Saturday, June 24, 1995

6/24/95 My Brother's Table 1/2 Marathon

If I really am going to run Boston, I had better get some experience running a road race. 4 weeks into my new found hobby I read about a ½ marathon in the town of Lynn, just north of Boston. It seemed like a good idea at the time. Today I do not recommend a ½ marathon to first time racers who have only been running for ten weeks. A 5K would have been a better idea, but running a ½ as my first race sure made it memorable. I built myself up to a 10 miler, and figured that I was ready to race. I mailed in my registration and received my bib, lucky number 7, back in the mail.

A good crowd of 700 toed up for the start. I was somewhere in the middle, smart enough to not start up front, but dumb in many other ways. What better way to learn than through experience? Off we went and I got swept away with the crowd. I knew that I should hold back, but it was too easy to lope along and stay with the others. After only a half mile or so, some young male runner who looked faster than me (they all did at that time), veered over to the side of the road and vomited. That was so strange, and I have not seen that again. His friend said something about the guy having just drank a gallon of Gatorade. Although I felt bad for him and I was nervous for my own situation, at least I had not thrown up at the start of the race.

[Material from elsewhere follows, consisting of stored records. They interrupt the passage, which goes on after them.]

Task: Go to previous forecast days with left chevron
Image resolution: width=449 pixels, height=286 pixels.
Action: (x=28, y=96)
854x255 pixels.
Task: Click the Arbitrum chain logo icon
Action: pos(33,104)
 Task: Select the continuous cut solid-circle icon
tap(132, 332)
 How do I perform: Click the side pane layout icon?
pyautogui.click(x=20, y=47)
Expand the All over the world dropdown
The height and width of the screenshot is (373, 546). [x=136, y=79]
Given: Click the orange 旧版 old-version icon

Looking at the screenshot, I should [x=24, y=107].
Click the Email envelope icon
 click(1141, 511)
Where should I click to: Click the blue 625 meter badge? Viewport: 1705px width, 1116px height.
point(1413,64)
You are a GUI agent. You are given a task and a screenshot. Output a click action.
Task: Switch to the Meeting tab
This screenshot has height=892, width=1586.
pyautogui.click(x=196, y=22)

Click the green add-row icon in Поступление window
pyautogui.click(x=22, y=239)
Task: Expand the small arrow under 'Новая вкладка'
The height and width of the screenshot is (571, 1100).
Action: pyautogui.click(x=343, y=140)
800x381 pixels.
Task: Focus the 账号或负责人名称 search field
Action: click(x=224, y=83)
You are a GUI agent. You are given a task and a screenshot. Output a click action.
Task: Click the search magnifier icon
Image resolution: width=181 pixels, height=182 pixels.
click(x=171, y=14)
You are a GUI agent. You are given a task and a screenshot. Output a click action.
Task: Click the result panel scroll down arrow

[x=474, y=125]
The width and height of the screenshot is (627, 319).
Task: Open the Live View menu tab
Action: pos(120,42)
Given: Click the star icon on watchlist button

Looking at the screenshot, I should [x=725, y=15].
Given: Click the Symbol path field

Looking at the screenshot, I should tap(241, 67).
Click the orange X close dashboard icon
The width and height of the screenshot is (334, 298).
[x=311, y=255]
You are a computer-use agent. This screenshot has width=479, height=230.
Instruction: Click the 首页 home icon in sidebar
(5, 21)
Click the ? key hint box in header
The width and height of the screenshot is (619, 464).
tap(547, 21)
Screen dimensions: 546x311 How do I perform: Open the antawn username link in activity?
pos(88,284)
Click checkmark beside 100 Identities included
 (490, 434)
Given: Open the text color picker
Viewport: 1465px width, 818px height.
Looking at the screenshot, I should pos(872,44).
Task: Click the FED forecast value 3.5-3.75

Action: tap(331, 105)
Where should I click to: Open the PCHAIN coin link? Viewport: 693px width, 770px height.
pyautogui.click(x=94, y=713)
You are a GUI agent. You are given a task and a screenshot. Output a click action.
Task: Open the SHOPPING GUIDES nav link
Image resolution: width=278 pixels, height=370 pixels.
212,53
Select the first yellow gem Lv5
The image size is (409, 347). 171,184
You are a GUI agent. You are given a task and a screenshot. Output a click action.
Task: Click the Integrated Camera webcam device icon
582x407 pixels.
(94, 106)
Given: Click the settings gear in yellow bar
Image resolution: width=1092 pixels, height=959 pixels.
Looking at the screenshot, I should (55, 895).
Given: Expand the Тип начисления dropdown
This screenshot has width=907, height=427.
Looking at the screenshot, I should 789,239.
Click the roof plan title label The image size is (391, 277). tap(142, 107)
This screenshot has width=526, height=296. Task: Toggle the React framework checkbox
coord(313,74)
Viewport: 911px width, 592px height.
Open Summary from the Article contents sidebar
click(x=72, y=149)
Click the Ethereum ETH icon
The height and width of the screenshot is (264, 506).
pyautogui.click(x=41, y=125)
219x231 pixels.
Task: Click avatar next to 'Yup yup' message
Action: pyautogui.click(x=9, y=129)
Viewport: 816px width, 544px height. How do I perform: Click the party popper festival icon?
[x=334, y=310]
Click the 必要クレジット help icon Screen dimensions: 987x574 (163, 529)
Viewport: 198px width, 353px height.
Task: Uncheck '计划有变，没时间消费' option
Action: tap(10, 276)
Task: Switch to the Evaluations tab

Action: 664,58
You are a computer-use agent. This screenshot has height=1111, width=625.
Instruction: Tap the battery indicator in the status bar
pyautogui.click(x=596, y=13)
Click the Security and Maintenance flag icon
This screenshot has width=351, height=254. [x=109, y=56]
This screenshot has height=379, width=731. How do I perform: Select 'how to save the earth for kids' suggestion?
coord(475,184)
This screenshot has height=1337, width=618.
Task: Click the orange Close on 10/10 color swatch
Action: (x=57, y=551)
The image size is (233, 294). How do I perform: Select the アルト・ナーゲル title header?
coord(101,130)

The first half of the race went very smoothly, before I knew it I had six miles in the bank. I found myself running next to a woman. She mentioned that my ankle was “cracking” with every step. I told her how it always does that, makes that snapping noise, but never hurts or anything. The doctor said that it was nothing to worry about. My ankle had always cracked with every step since I was young. That would go away after a few years of running. I told the woman that I was training for Boston. What a dumb statement to say, eight weeks after the Boston running. What I should have said was that I hoped to run Boston someday. She just smiled a little and said two things that I did not understand. “It can be tough to qualify for Boston without doing some kind of track work”. I did not ask her what it meant to “qualify” for Boston, or what “track work” was, I just filed those questions away for the time being. I had a race to finish and it was all of a sudden getting very difficult. The woman ran on ahead as I started to slow down.

At mile nine it was time for me to learn a new lesson. This one is called “hitting the wall”. Something that I would experience many times in the future, I think that this was my first one. Essentially I had used up all of my fuel. So much of marathon training is adapting the body to parcel out the stores of carbos, store more carbos, and burn a higher percentage of fat energy. If I had started out slower, I would have burn less carbohydrate by mile nine, but in my first race I was so excited to get going and I did not know the danger that lay ahead. Later I would learn to feel the wall approaching and be able to slow in advance, compensate, and even mentally tough it out. But in this race, I did not just hit the wall, I crashed into it. The last three miles were agony. I shuffled along, feeling horrible. Spectators yelled out those common lies that I would hear many times again “your looking good”, “you are almost there”, “its all downhill from here”. I remember one fan who seemed shocked by my low bib number (usually the very low numbers go to the front runners). “ Way to go….number 7 !!??”.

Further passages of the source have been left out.